Difficulty in Urinating
Very little pee?
One day you wake up to find your precious baby girl squatting for a long time and no pee is coming out. You approach her only to find her back arched, and her tummy tender. Is it just UTI?
Problems of the lower urinary system of pets could manifest as:
- Painful or difficult urination (dysuria)
- Frequent urination (poikalluria)
- Slow and painful urination (stranguria)
Either of the three indicates a problem not only in the urinary system, but also of the sex organs. Observing your pet while urinating and if possible, measuring in mL, the amount of urine expelled may clarify the problem. Take photographs and videos, and show to your vet.
Irritation or inflammation of the bladder (pantog) or urethra lining (the small but long tube that drains pee from the bladder and out of the body) causes painful urination. Diseases of your pet’s vagina or prostate may also involve the urethra, producing the same symptoms. One of the leading causes of painful and difficult urination is blockage or obstruction by stones.
Urinary tract infection, or UTI, almost always occurs as a complication of other main problems.
Infection – bacteria
Stones – either in bladder, urethra, or both
Cancer – for old pets only
Trauma – the bladder ruptures from vehicular accident and causes internal bleeding
Inflammation – prostate problem in males, Feline Idiopathic Cystitis in cats
Nerve problem – when all other above causes had been ruled out by your vet
WHY YOU NEED TO BRING YOUR PET TO THE VET
If you think your pet can not pee and shows sign s of extreme pain (screams or hisses when touched), do not attempt any first aid. Bring your pet immediately to your nearest vet as this could be a surgical emergency.
From my experience, if pet parents can not afford an emergency surgery, a procedure is performed to “flush” the little stones from the urethra to the bladder. This may buy you some time, but it is not recommended for the second time of obstruction. Stones are like sandpaper which scratches the insides of your pet’s urinary tract, causing blood to pass along the pee during the early stages of stone formation. This is not an overnight phenomenon. It takes months to form large stones and many sediments (small stones or crystals that look like sand).

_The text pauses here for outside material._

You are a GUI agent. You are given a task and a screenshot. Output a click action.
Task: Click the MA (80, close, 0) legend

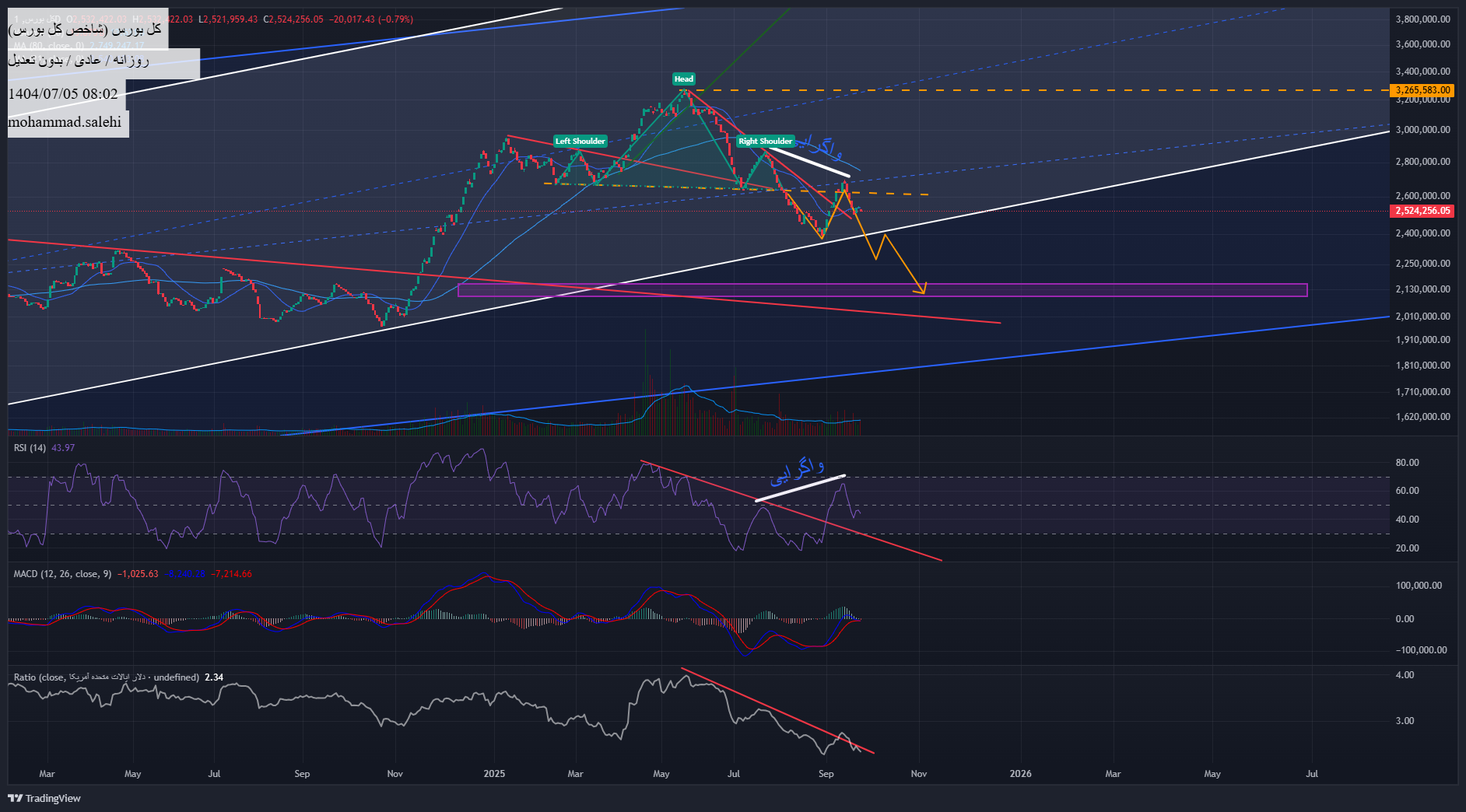coord(47,46)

However, if this is just a “today problem”, try to observe your pet for 24 hours and see if the symptom returns.
When your vet diagnoses your pet to have stones but no problem in peeing, you may avoid the costly and risky surgery. To dissolve the stones or crystals inside your pet’s urinary system, you must feed it with prescription diet dog or cat food for at least 6 months. Urinalysis may be required every month, until your pet is cleared.
Your vet may also recommend a basic blood workup to screen your pet from other underlying diseases.

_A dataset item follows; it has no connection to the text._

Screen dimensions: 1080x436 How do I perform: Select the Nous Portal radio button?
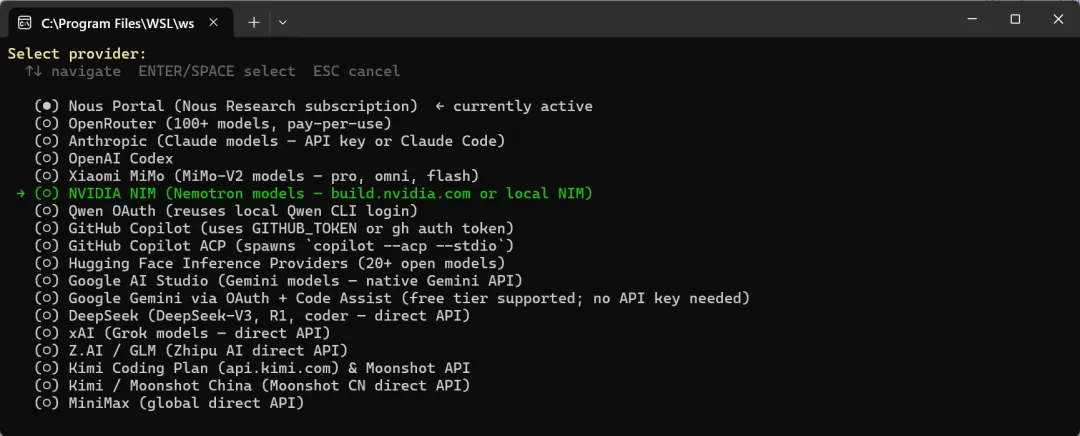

WHEN YOU CAN’T FIND A VET AT THIS TIME
It will take half a year or more to dissolve your pet’s stones. But it only takes a minute to decide on how to prevent it.
Selecting the right diet is essential in its prevention. The culprit is mostly excessive salt and calcium as preservatives in the commercial diet.
For dogs, I always recommend Vitality dog food and Holistic dog food if there are budget considerations. If you can afford more for your canine, Royal Canin and Hill’s Prescription Diet are also good options
For cats, Royal Canin, Hill’s Prescription Diet, Monge, and Orijen are best.
Alternatively, creating a home made diet for your pet is encouraged. If you feed twice a day, giving the commercial pet food in the morning is okay, while giving the home made meal at night is ideal. Adjust depending on your pet’s wishes. Avoid overfeeding, especially in indoor pets.